= EXERCISE =
Give the entries below again, word for word, and leave out the images.

= THE DATA =
=====
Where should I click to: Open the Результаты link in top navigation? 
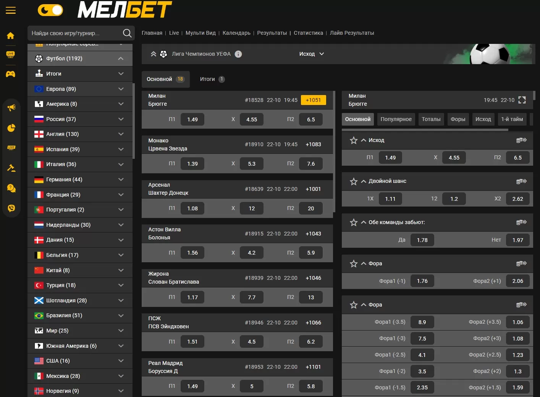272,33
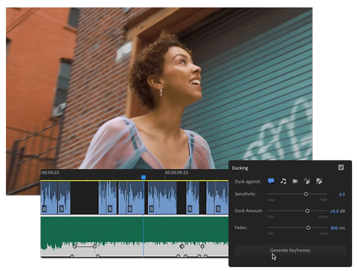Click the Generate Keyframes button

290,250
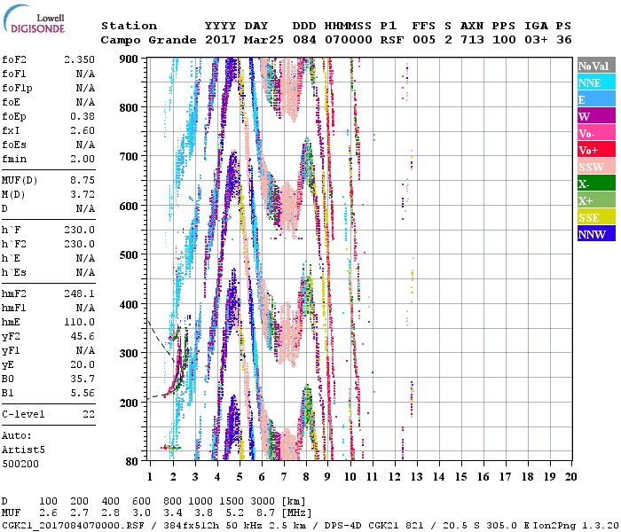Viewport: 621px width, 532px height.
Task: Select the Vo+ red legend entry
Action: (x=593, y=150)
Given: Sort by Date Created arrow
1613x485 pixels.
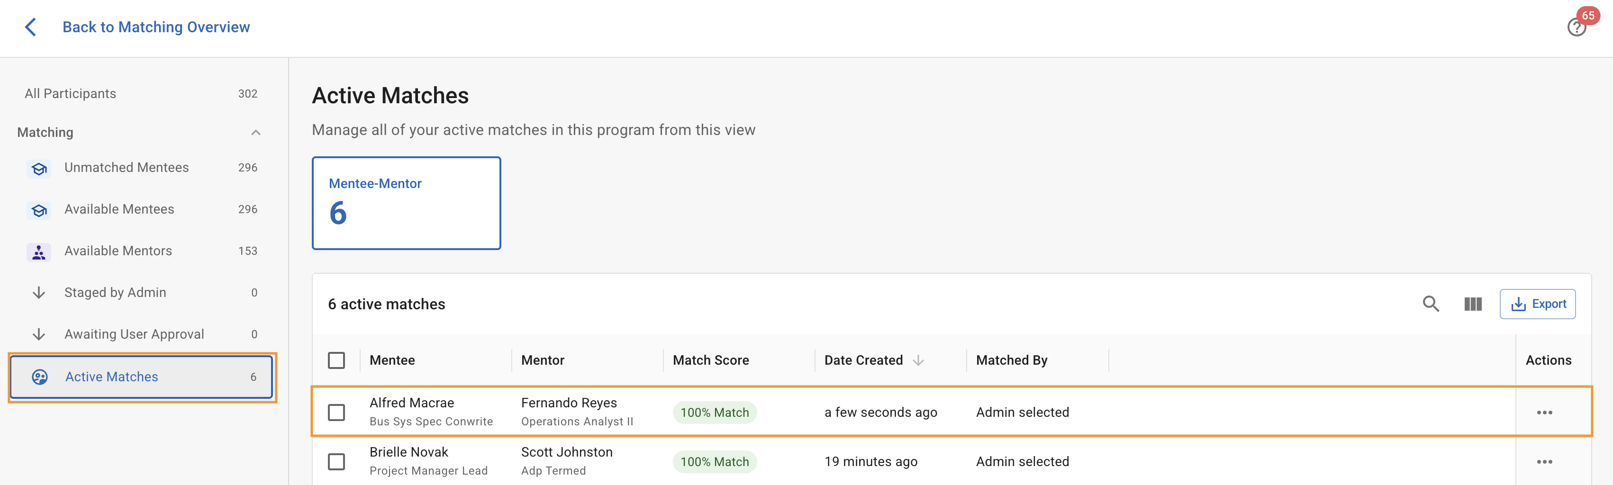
=====
= OUTPUT FOR THIS EXERCISE =
Where should I click to: Open the Результаты link in top navigation? 
272,33
Click the Generate Keyframes button

290,250
Viewport: 621px width, 532px height.
Task: Select the Vo+ red legend entry
Action: (x=593, y=150)
Given: Sort by Date Created arrow
1613x485 pixels.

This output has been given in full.